▶ Task item: Among the entries below, find every line that has "height" and pull it out.

▶ Material shown:
+ + + +
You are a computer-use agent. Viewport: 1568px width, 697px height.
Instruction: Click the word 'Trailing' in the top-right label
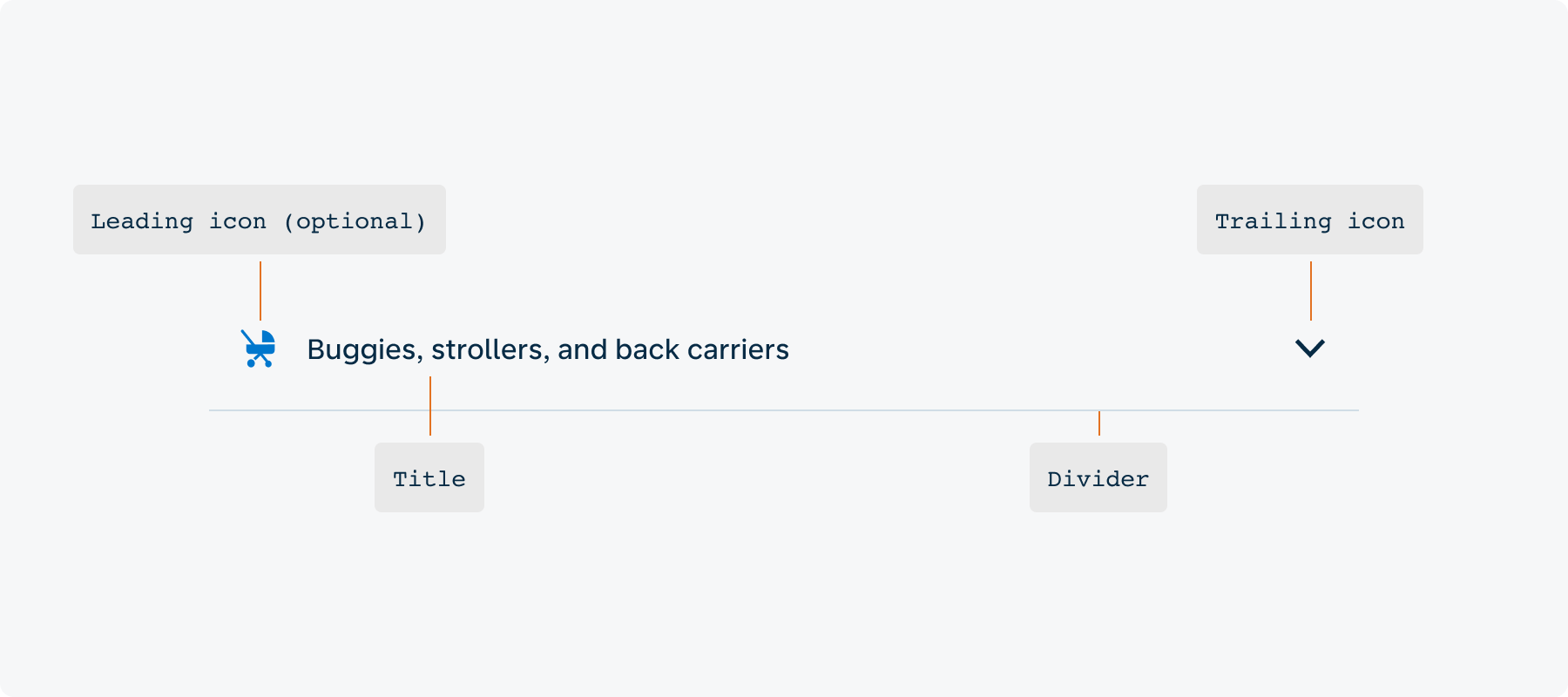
+ + + +
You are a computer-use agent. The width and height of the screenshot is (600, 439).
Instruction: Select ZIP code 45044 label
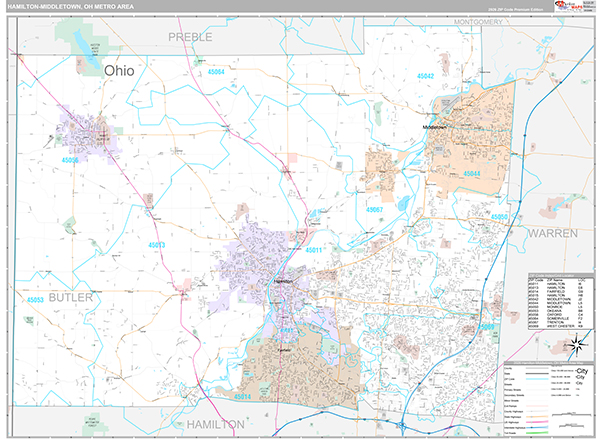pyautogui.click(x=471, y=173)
+ + + +
▶ Task solution:
You are a computer-use agent. Viewport: 1568px width, 697px height.
You are a computer-use agent. The width and height of the screenshot is (600, 439).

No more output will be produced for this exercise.